La vie des vendeuses et vendeurs du marché de Virunga à Goma : entre survie, besoins et incertitudes économiques

Au cœur de Goma, le marché de Virunga pulse comme un poumon vital. C’est là que se croisent chaque jour des centaines de vendeuses et vendeurs, porteurs d’un savoir-faire et d’une résilience admirables, mais aussi de fragilités qui méritent d’être mises en lumière.

Un quotidien marqué par la précarité

Derrière chaque étal de légumes, de poissons fumés, de pagnes ou de téléphones d’occasion se cache une histoire de lutte. Les femmes majoritaires partent souvent dès l’aube, transportant leurs marchandises sur la tête, parfois avec un bébé attaché dans le dos. Les hommes, eux, s’improvisent grossistes, transporteurs ou revendeurs, jonglant entre plusieurs activités pour arrondir leurs fins de mois.
Pour beaucoup, ce commerce n’est pas un choix mais une nécessité, faute d’emplois stables et rémunérateurs.

Les besoins réels des commerçants

Trois besoins majeurs reviennent dans leurs témoignages :

  1. La sécurité : l’instabilité chronique dans la région affecte l’approvisionnement, la confiance des clients et même la présence des vendeurs sur place.
  2. Le crédit et le financement : l’absence de capital bloque l’expansion. Une vendeuse de tomates doit parfois se contenter d’un petit panier acheté à crédit, qu’elle revend pour un bénéfice marginal.
  3. L’infrastructure et l’organisation : manque d’abris contre la pluie, absence de sanitaires, étalages non sécurisés et insalubrité. Ces conditions dégradent la qualité des produits et fragilisent la clientèle.

Une demande instable et un consommateur fragilisé

La demande au marché Virunga fluctue avec le pouvoir d’achat des ménages. La majorité des clients vit au jour le jour : ils achètent de petites quantités un gobelet de riz, deux tomates, une poignée de farine.
Depuis janvier 2025, les vendeurs constatent une baisse de la demande en produits non essentiels (habillement, ustensiles, gadgets), pendant que la priorité s’oriente vers les denrées de première nécessité.

Variation des prix depuis janvier

L’analyse des prix révèle une tendance haussière, reflet de l’inflation et des coûts logistiques :

  • Maïs et farine de manioc : hausse de 25 à 35 %, due aux ruptures d’approvisionnement liées aux routes impraticables.

  • Tomates et légumes : prix multipliés par deux en période de rareté (mars-avril), puis légère stabilisation grâce aux récoltes locales.

  • Poisson fumé : flambée de 40 %, conséquence de la hausse du transport depuis les zones de pêche.

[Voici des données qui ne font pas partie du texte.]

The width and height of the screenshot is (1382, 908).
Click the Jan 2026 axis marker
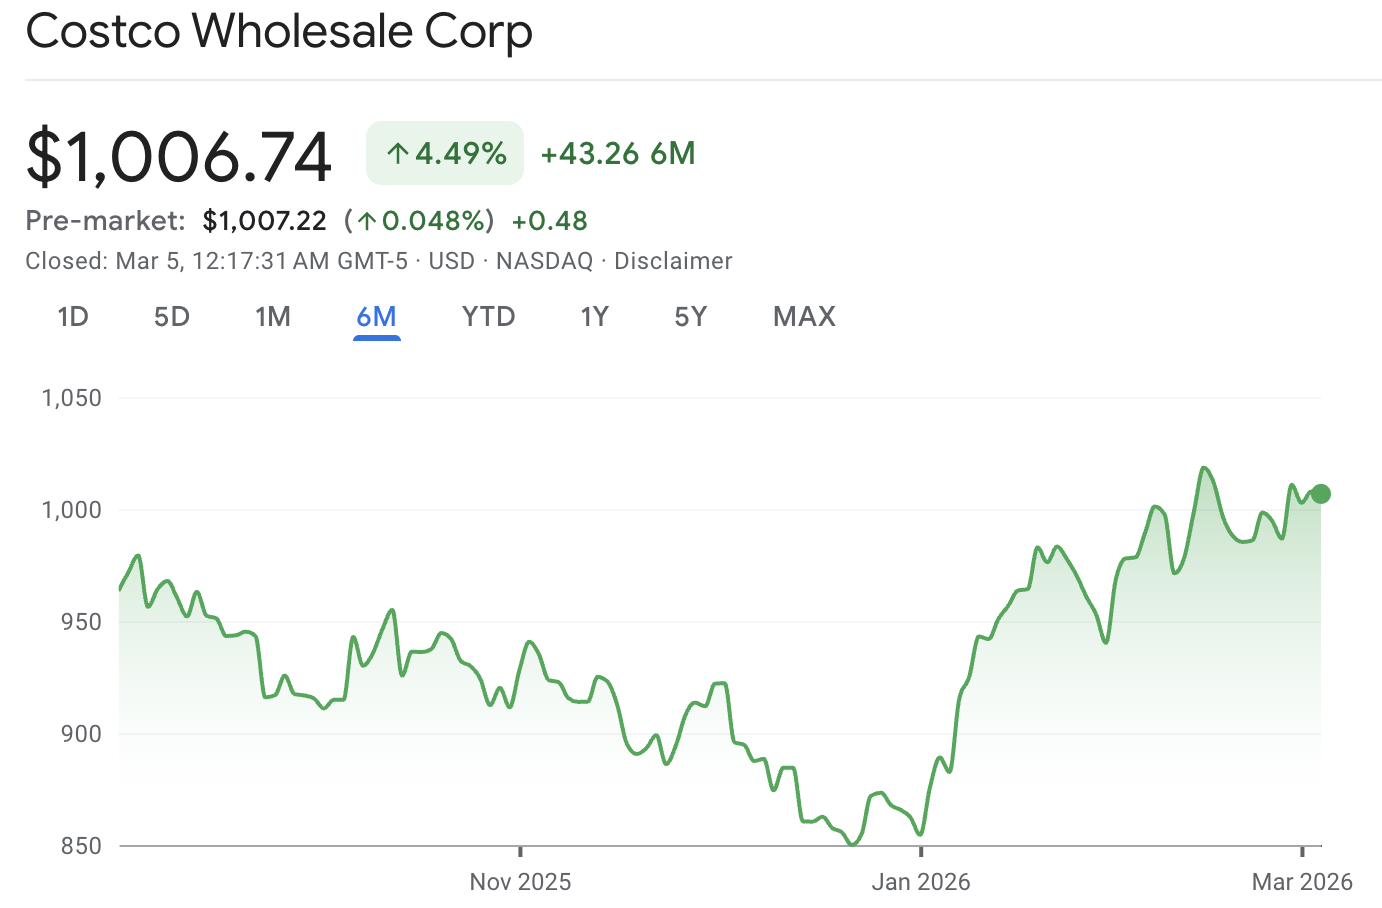(x=920, y=881)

  • Articles importés (riz, sucre, huile) : variation constante, tirée par le taux de change instable du franc congolais face au dollar.


Analyse critique

Le marché de Virunga illustre à la fois la vitalité et les contradictions de l’économie locale. C’est un espace où l’informel nourrit des milliers de familles, mais où la précarité structurelle limite tout développement durable. Les autorités locales peinent à mettre en place une véritable politique de soutien : crédits adaptés, modernisation des infrastructures, formation des commerçants.
En attendant, vendeuses et vendeurs continuent de résister, portés par une énergie de survie, mais souvent au détriment de leur dignité et de leur santé.

Conclusion

Le marché de Virunga n’est pas qu’un lieu d’échange : il est le miroir de Goma et de ses contradictions. Tant que les besoins fondamentaux des commerçants ne seront pas pris en compte, les variations de prix continueront d’exposer les ménages à une vie chère insoutenable. Soutenir ces acteurs, c’est investir dans la stabilité économique et sociale de toute la ville.